Alors que la valeur des transactions a diminué de moitié par rapport à février, le prix médian des transactions reste relativement stable. Les analystes de Citi préviennent que le conflit pourrait dissuader les acheteurs et les investisseurs, entraînant un ralentissement de la croissance démographique à Dubaï. Ils prévoient une baisse annuelle moyenne des prix de l’immobilier de 7 pour cent entre cette année et 2028 dans un scénario pessimiste.

Des lueurs d’optimisme

Malgré ces inquiétudes, certains dirigeants du secteur restent optimistes. Ils soulignent que l’activité du marché n’a pas complètement cessé. Par exemple, un appartement haut de gamme sur Palm Jumeirah a récemment été vendu à l’ancien champion de l’UFC Francis Ngannou, ce qui suggère un intérêt continu pour l’immobilier de luxe. De plus, les sociétés d’investissement indiquent recevoir des demandes d’acheteurs à la recherche de biens immobiliers à prix réduit.

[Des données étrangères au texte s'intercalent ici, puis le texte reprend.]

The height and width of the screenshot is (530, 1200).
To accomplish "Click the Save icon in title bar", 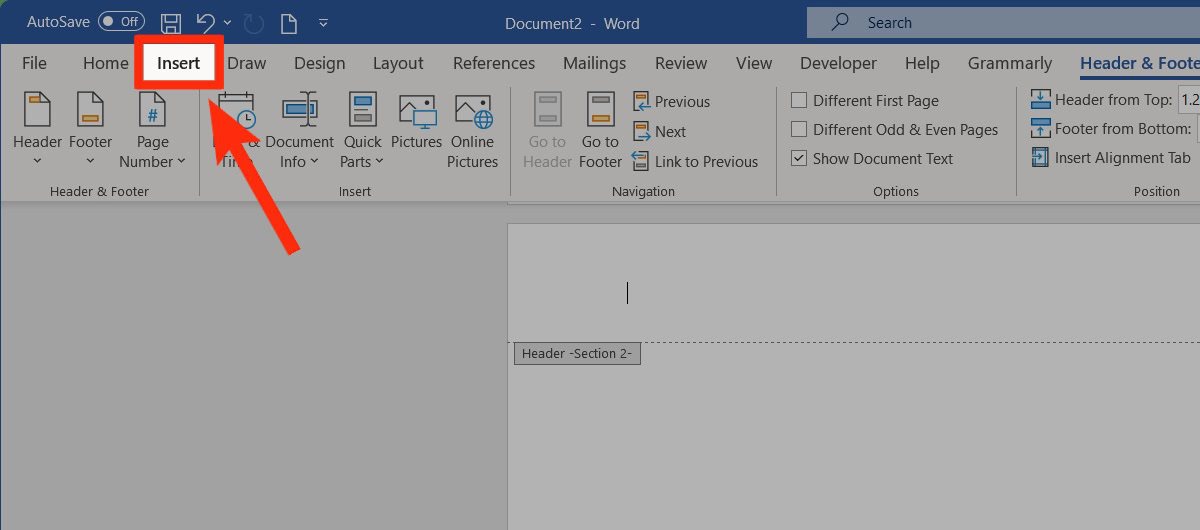I will [x=171, y=22].
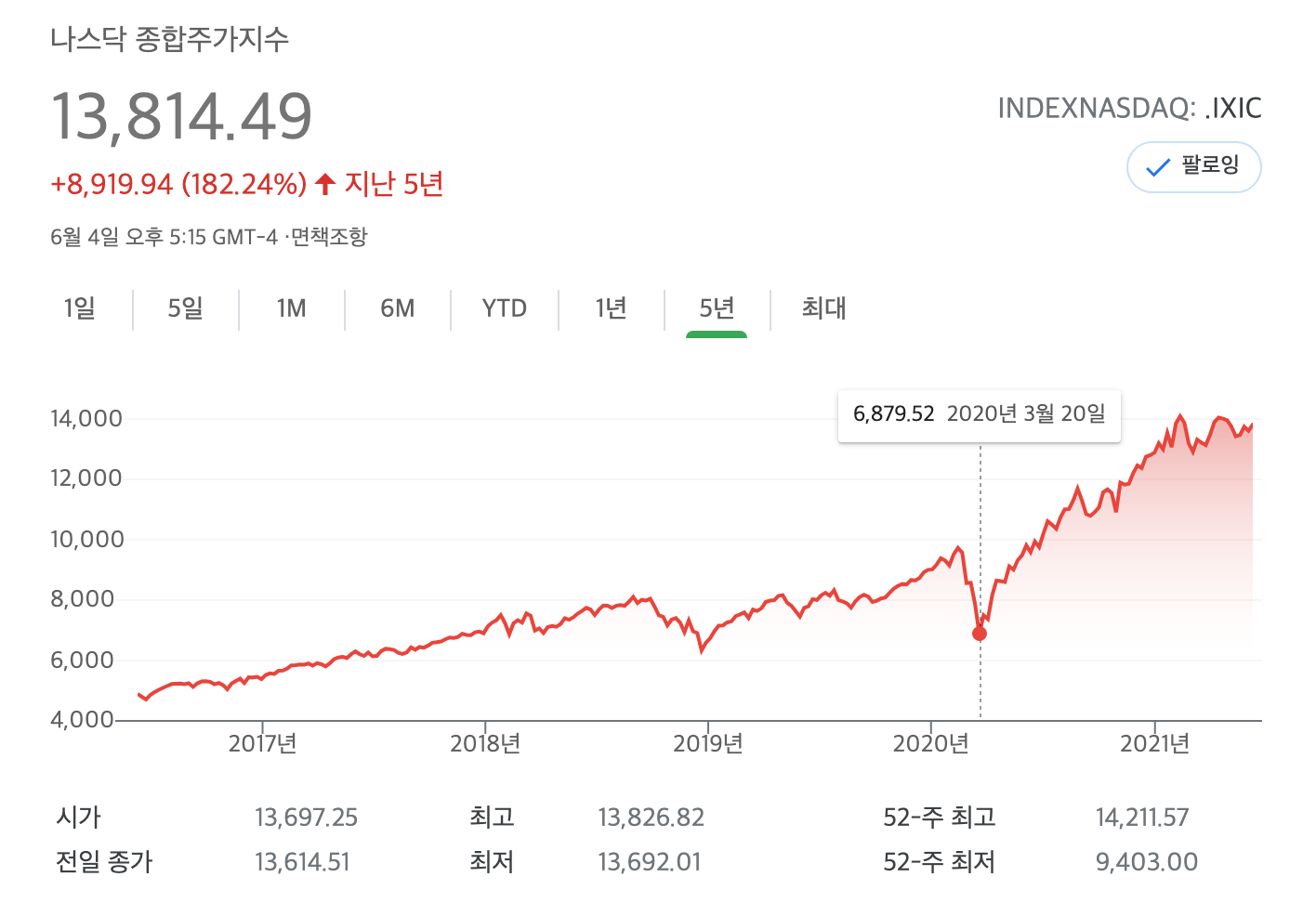This screenshot has height=903, width=1316.
Task: Click the 전일 종가 value 13,614.51
Action: point(302,862)
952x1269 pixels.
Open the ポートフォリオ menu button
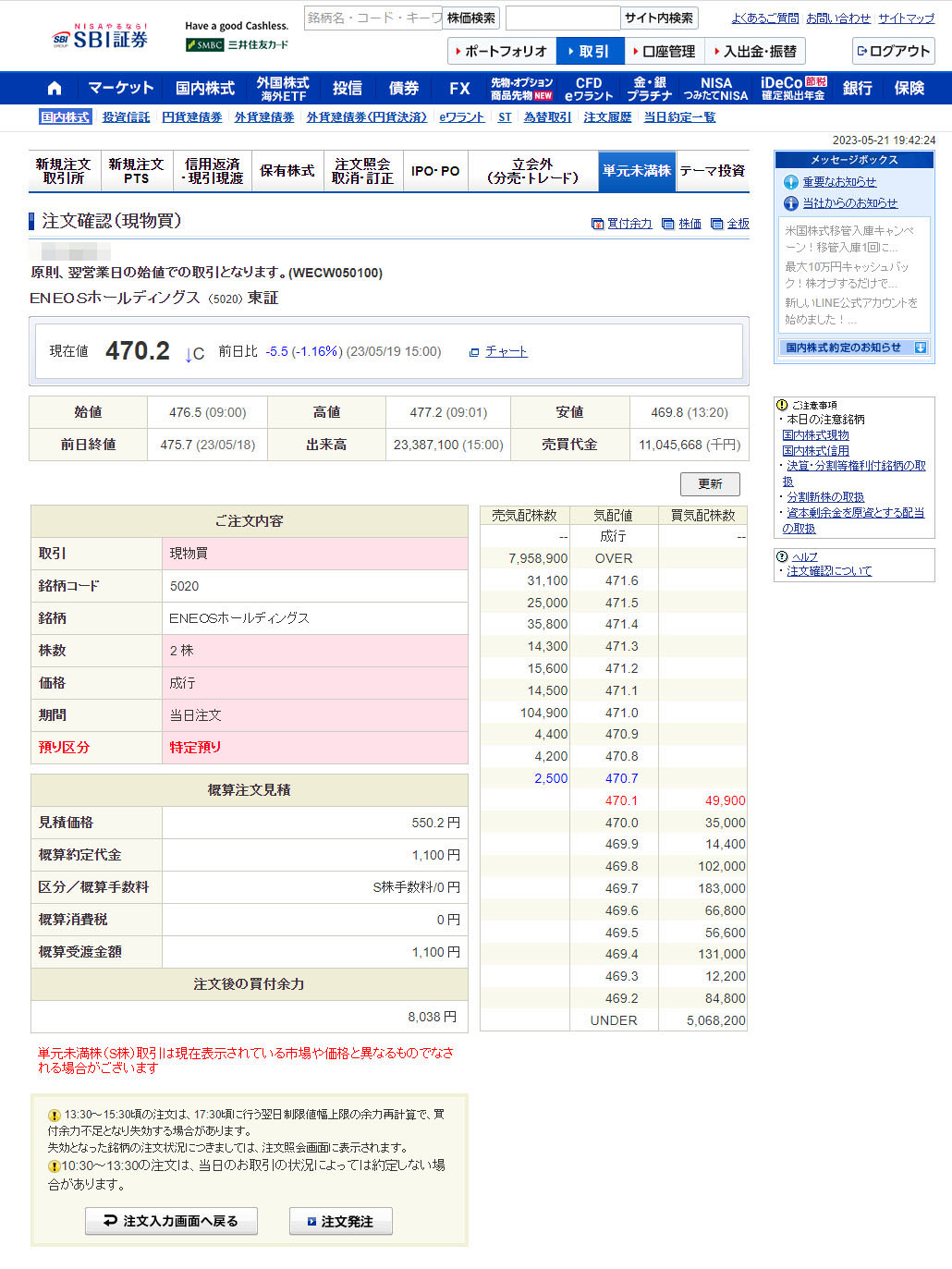pos(502,52)
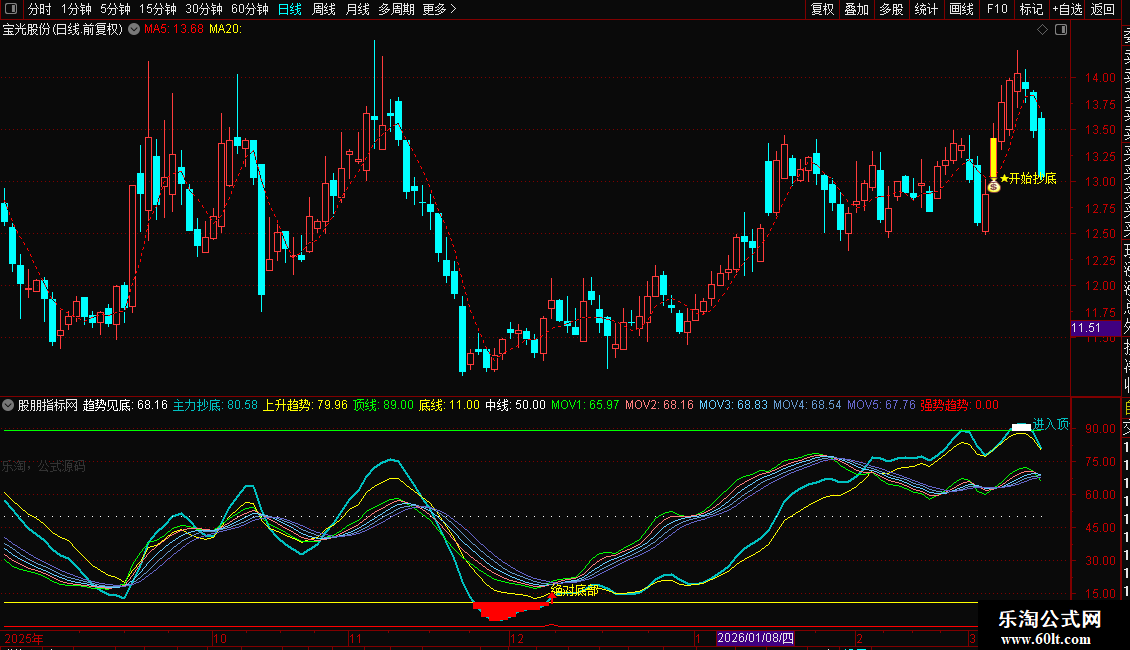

Stratégies des vendeurs divergent

Alors que certains vendeurs proposent des réductions de prix, d’autres restent fermes sur leurs estimations, se concentrant sur la valeur à long terme plutôt que sur les fluctuations à court terme. La trajectoire du marché reste incertaine, mais le conflit a sans aucun doute introduit un nouveau niveau de volatilité dans le paysage immobilier de Dubaï. (jv)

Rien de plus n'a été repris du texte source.